Thankfully any damage was superficial. Left any longer there could have been trouble. To be on the safe side I dashed up to the local garden centre to get some sulphur – a good fungicide treatment for bulbs – and dusted the lot liberally. After all, no-one likes the look of a mouldy “Exotic Emperor” or a rancid ‘Redshine’. Lesson learnt, any bulbs that remained unplanted were carefully unpacked and placed in a cool, dark room next to the dehumidifier. They’ll have to stay healthy for another three weeks until I return from my travels.
Meanwhile, the corms of Crocus ‘Ladykiller’ and C. ‘Snow Bunting’ remained as fresh as the day they were packed. I crammed them liberally into large, low pots ready for an early spring performance. For once I won’t be travelling in February, so I stand a good chance of being able to appreciate their optimistic little flowers.
Above a densely packed pot of Tulipa ‘Czar Peter’, I planted silver-leaved cyclamen and winter pansies with unfeasibly large white flowers. These would normally look completely out of place in our sub-tropical garden, but in early spring, when very little else is flowering, they will look smart and stylish. Let’s hope that’s not another schoolboy error in the making.

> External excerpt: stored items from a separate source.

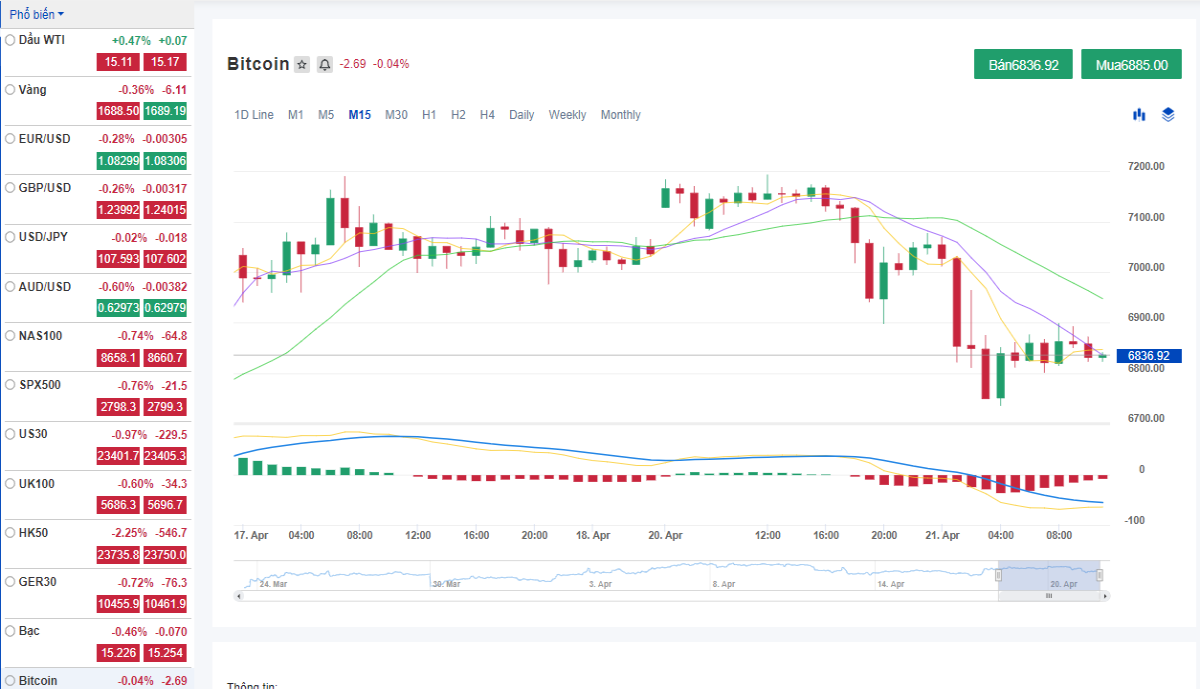Click the GBP/USD sell price 1.23992
The height and width of the screenshot is (689, 1200).
118,210
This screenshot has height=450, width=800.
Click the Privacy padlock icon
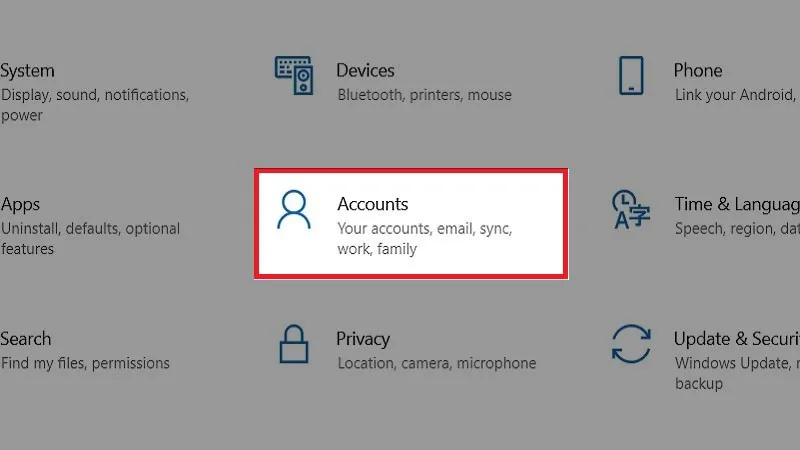tap(294, 344)
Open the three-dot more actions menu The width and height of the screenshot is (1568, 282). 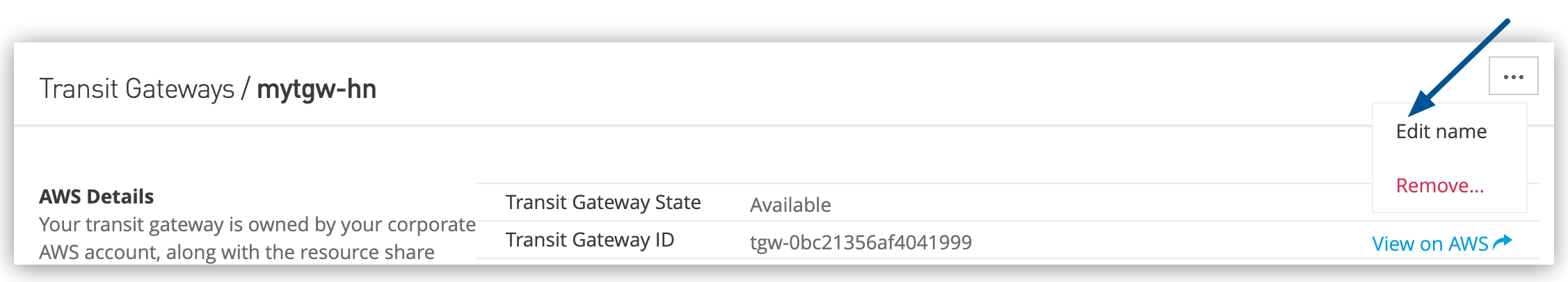tap(1513, 76)
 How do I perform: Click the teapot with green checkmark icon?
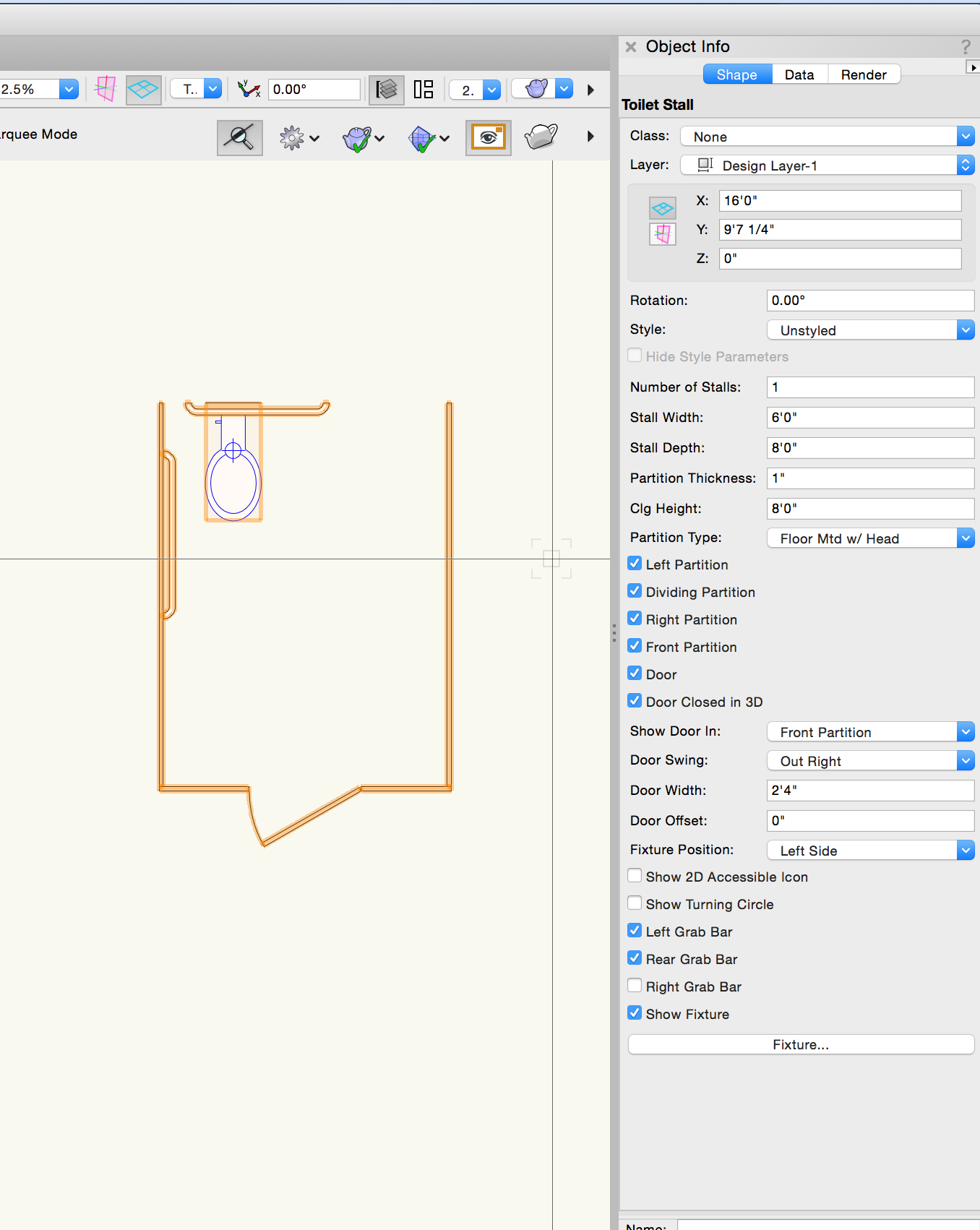(x=357, y=138)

Categories: Bulbs, Container gardening, Flowers, Practical Advice
Excellent! I’ve been leaving my bulbs out on the balcony, hoping they don’t get wet. This is my plan for this fall:
1. Already done: Poted up bulbs layered with cabbages, kales, and pansies for now.
2. Get more bulbs when these online bulb sellers have the clearance sales late in the season. Pot them up and hope for six weeks before frost on my balcony. Then put the rest in the garage for the winter. If it is too late, then I will just put all the potted bulbs in my garage. The temp doesn’t go down all the way to freezing, but one wall is attached. It stays cool but not freezing.

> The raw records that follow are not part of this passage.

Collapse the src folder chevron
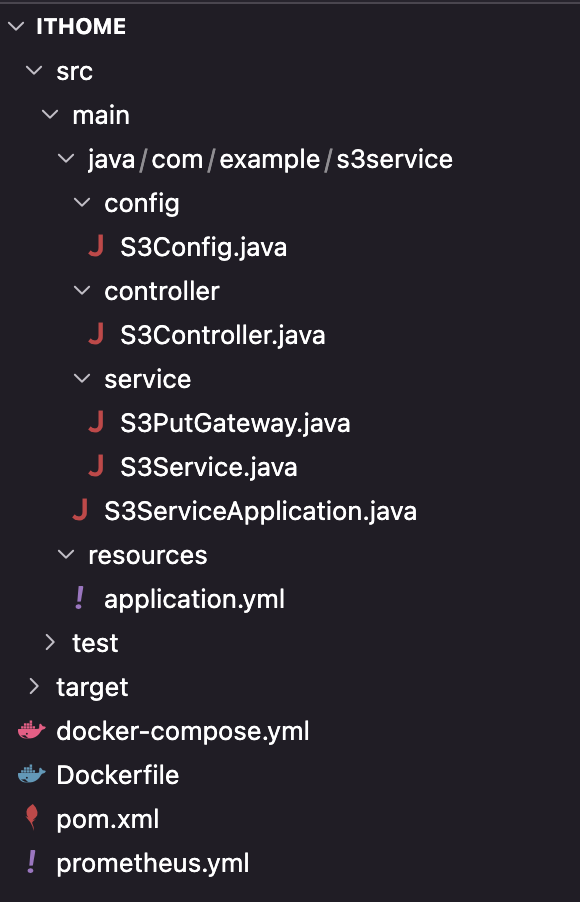Screen dimensions: 580x902 (x=35, y=71)
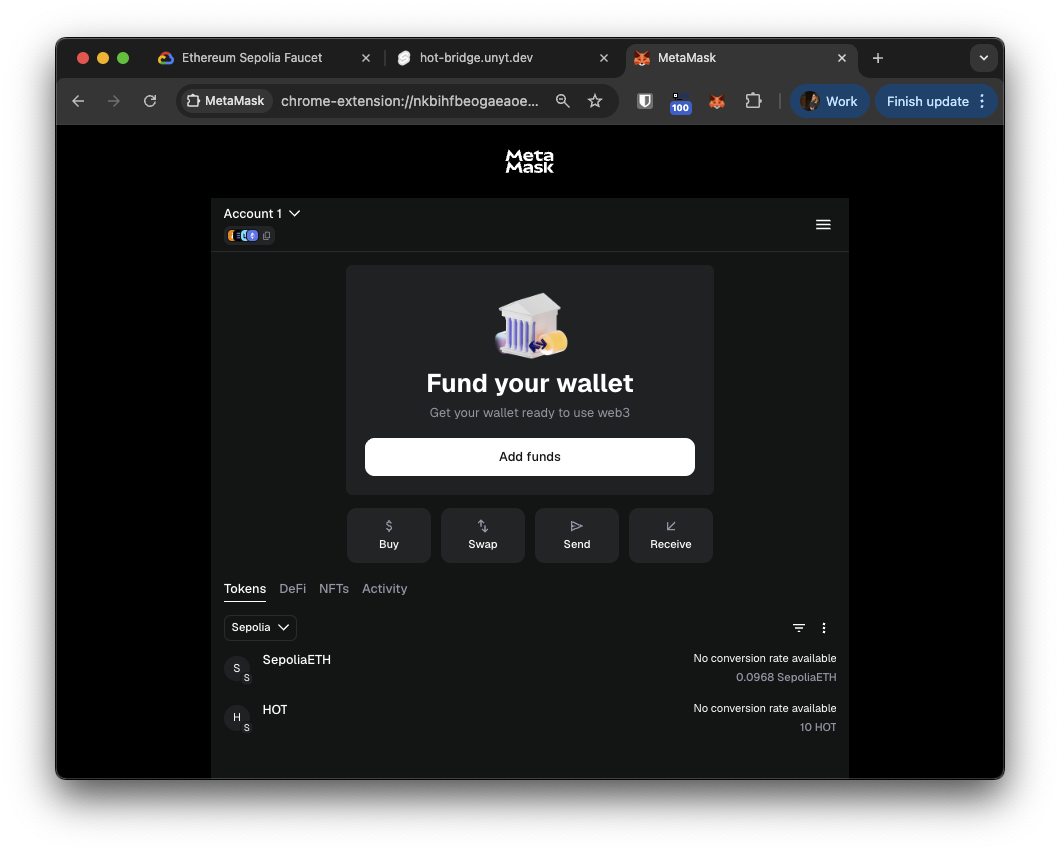This screenshot has width=1060, height=853.
Task: Click the Chrome extensions puzzle icon
Action: pos(753,101)
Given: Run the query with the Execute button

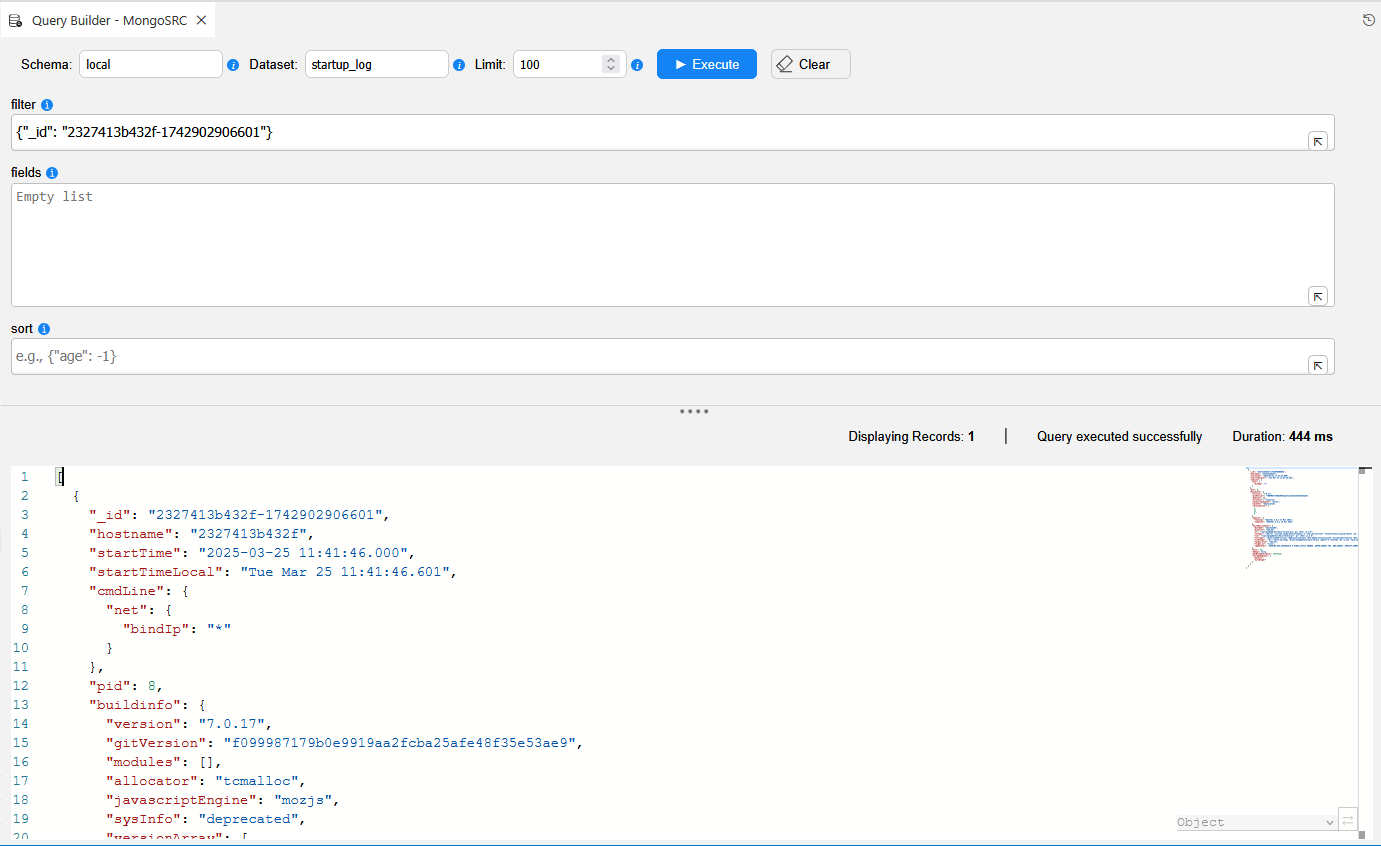Looking at the screenshot, I should [x=706, y=64].
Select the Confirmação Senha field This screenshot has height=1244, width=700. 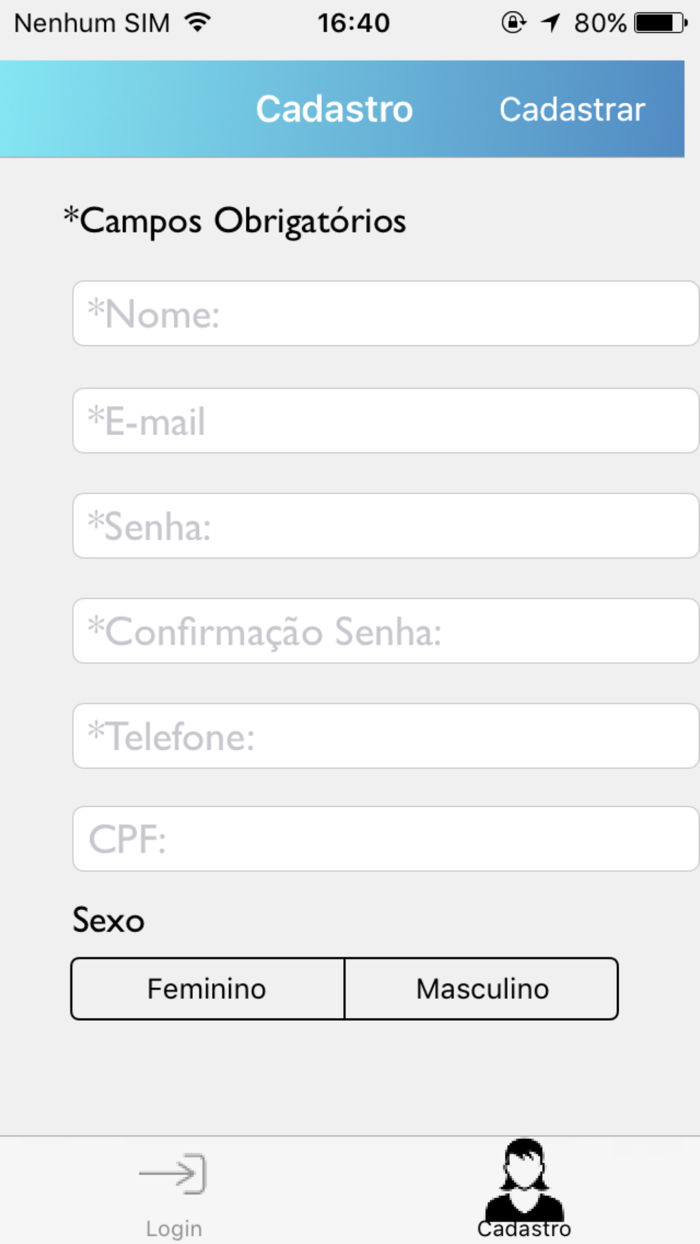click(385, 630)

Experiment I did last year: I pulled my huge pots of Geraniums into the garage for the winter, instead of having to deal with them in the house dropping leaves and putting them outside in spring. In the garage, the leaves went brown, and I threw a bottle of water on them once a month or so. In April, there were little white leaves emerging. I brought them outside and the leaves turned green and the plants were fine and bloomed all summer.
Great advice Sandy, shrewd as ever! I overwinter a lot of plants in our undercrofts – which are basically outdoor cellars – and it’s amazing how well they do. Gingers, dahlias and cautleyas which die down in winter are all fine, as are bulbs. I have not tried geraniums but might see how some of the fuchsias fare in the dark this winter. It’s always worth a go, I think. I’ve also read that tulips are fine planted after Christmas, so well worth waiting for the sales and the good deals.
a great read, and it has reminded me, that my list of must have bulbs for next year must be turned into an order pronto. I planted some fritillaria Persica last year – they looked fantastic in a big teracotta pot. My school girl error once was to plant some King Alfred in a very windy and exposed garden – well suprisingly they were flattened , needless to say I have not gone down that route again.
I guess experimentation is the essence of good gardening, so you should enjoy your triumphs and put the rest down to experience!
lovely post and thanks for sharing my school girl error is trying to grow things in my greenhouse with 30 planes of glass missing hoping to get some soon
Sounds like a good idea! Must be a bit draughty? Thank you so much for the comment.